3年目の夏ごろに「今年度中に博士号とるんだよね」って先生に念を押されて、だって翌年には子どものお受験が待っているから、最後の半年はすごい一生懸命がんばった。12月には論文を出して、無事に博士号をいただけました。それでダイナックスに復職し、長男の中学受験の最終段階に突入したわけです。

――結果はどうだったのですか?

 2人とも私立の中高一貫校に受かりました。それで、次は自分のことを考えようとなった。実は、博士号を取ったとき、卒論と修論の指導教官で、博士論文審査の副査もしてくださった先生にお礼に行ったら「これからどうするの?」って聞かれたんです。「別に、ダイナックスに戻るだけです」って答えたら、「え!」って驚かれて。「大倉さんにとって博士号って何なの?」と聞かれ、「お茶やお花のライセンスと同じなの? もうちょっと生かすことを考えたら?」と言われた。

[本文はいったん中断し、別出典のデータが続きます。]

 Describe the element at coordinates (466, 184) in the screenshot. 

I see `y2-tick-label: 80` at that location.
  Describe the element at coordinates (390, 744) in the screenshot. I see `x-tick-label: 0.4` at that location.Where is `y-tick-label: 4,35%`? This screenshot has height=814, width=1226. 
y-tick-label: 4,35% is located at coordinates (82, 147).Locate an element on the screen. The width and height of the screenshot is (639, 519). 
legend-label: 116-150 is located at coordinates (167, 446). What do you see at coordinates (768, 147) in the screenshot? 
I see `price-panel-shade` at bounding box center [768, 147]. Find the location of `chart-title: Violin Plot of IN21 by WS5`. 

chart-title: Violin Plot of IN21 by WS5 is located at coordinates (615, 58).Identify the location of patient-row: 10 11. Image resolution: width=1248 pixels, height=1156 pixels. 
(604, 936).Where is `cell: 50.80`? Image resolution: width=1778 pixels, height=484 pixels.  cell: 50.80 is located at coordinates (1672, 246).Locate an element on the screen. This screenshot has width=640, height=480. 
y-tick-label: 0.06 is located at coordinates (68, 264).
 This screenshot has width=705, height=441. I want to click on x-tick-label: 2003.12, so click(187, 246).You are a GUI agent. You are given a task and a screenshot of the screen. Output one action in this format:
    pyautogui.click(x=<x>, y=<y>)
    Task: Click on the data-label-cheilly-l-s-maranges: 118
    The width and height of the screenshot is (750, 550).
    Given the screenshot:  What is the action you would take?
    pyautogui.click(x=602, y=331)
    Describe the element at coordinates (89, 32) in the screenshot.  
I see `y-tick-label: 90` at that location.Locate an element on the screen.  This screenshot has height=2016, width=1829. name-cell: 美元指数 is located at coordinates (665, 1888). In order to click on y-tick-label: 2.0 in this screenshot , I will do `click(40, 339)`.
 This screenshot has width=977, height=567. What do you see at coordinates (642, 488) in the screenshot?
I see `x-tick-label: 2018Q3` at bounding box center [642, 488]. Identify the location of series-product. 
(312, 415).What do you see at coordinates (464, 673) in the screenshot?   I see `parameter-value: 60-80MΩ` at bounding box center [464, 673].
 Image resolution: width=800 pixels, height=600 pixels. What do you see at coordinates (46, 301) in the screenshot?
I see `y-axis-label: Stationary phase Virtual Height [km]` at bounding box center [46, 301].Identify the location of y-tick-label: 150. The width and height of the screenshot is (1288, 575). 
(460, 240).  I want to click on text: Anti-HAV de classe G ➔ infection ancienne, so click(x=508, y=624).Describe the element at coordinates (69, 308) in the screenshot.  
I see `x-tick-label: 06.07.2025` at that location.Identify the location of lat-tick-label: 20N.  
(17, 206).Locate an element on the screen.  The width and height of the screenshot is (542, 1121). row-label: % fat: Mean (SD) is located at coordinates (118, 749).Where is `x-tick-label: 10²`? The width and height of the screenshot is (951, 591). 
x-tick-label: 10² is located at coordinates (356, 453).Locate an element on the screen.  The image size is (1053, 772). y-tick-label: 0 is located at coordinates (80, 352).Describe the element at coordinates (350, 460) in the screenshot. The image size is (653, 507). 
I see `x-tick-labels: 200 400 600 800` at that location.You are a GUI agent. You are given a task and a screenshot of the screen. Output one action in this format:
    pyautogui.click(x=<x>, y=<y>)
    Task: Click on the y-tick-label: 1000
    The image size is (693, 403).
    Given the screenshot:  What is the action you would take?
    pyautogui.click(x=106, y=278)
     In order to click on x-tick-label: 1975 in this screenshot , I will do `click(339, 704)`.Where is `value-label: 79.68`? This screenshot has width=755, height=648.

 確かにそうだなと思って、お受験をクリアしてから就職活動を始めました。私はもともと塾の先生になりたいと思っていたんですけど、大学の先生もいいかも、と思った。でも、論文が少ない。それでもとにかくいっぱい応募して、いっぱい落ちました。

2005年夏の大倉研究室のメンバー=芝浦工大大宮キャンパス、大倉典子さん提供
2005年夏の大倉研究室のメンバー=芝浦工大大宮キャンパス、大倉典子さん提供

 そうしたら、芝浦工大が新しく情報工学科をつくりたいということで2人募集していた。2人だったら目があるかもって応募して、面接を受けたら、翌日、採用の連絡があって教授だっていうんでびっくりしました。後から聞いたら、情報工学科だからプログラミングを教えてほしいわけですよ。でも、SEの人はふつう博士号を持っていない。私は博士号を持っていて、しかもSEとして長く働いていたからプログラミングを教えられる。だからベストマッチだったんですね。

――なるほど。

 入ったときは工業経営学科で、これを情報工学科に衣替えする方針で、徐々に情報系の先生を増やしてきたんですけど、反対する先生も多いという状況でした。とくに「情報工学科」という名前に対しては多くの学科が反対していた。工学部の教授会で私が発言すると、女性の発言ということで反発を食らうだけだから、大倉先生は絶対発言しないでくださいって言われた。

――え~、それはひどいですね。女性の先生は何人いたんですか?

 工学部全体で3人だったかな。男性は百何十人いた。とにかく私は教授会で発言せず、でも、根回しとか、そういう裏ではがんばりましたよ。

 私ね、教授会で話を聞いていて、なんか自分の親の世代の会議に迷い込んじゃったみたいだと思った。1世代前の、「女性は一人前の人ではない」という感覚です。それでも、2年後に情報工学科ができました。そうすると、女性が主任のほうがパンフレットを作るときも映えるからとか言われて、私がいきなり学科主任をやらされた。